Leonilo brushed his driver aside and made a show of checking the man’s bruises. Blood streamed out of the rider’s nose and a drop trickled onto Leonilo’s Ferragamo loafers, horrifying everyone. Even the injured rider gasped at the red blob. “I’m sorry—sir!” Pol dove for the shoe and wiped off the spot with his hankie.
“It’s nothing,” Leonilo said, pulling out his silk Aquascutum and giving it to the rider to mop up the nosebleed. “I’m just glad you’re okay—but we need to get you to a doctor.” He looked straight into a raised Oppo camera and said, “It’s the least Mr. Kapwa can do.” People began clapping. “Pol, take this man to the car, and bring him to the hospital.” Henrietta shrieked again when she saw Pol dragging a bloody mess to the car, and jumped out. “What the hell are you doing?”
Leonilo bent over the fallen Skygo, lifted it up, and straddled it with the look of a cowboy in the heart of the badlands. He called to Henrietta and said, “Get on behind me.” She held up the Birkin and said, “What? Are you crazy? Ride that thing?”

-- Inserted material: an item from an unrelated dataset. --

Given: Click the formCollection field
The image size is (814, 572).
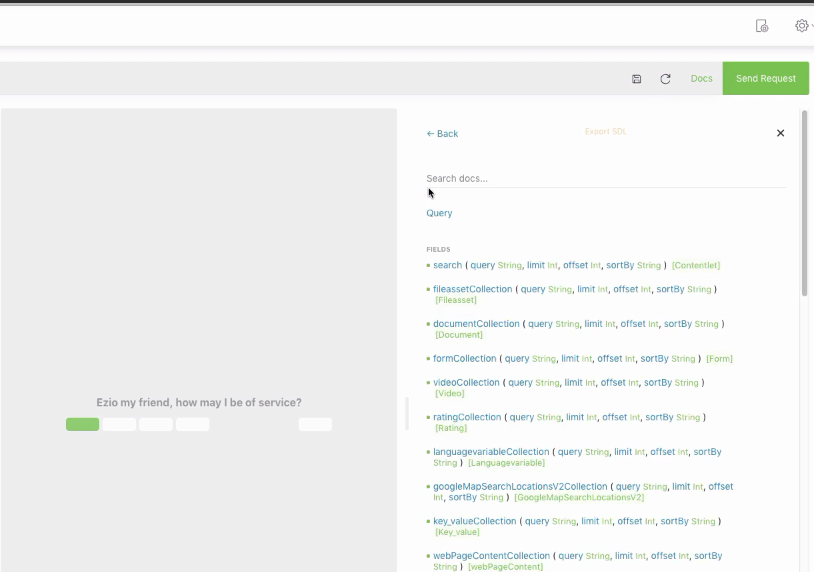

He fired up the engine; these cheap Chinese motorbikes seemed meant to be banged up. A motorcycle cop appeared and saluted the congressman. “Sir! What happened? Can I help?”
“Clear the way,” Leonilo said. “We’re late to the party.” As Henrietta clambered, whining, onto the back seat, Leonilo stared ahead—at their dramatic entrance, at the viral videos, at the inevitable interviews on radio and TV, at the limitless horizon. Behind him, Henrietta wondered how she could hold on to both her husband and her bag.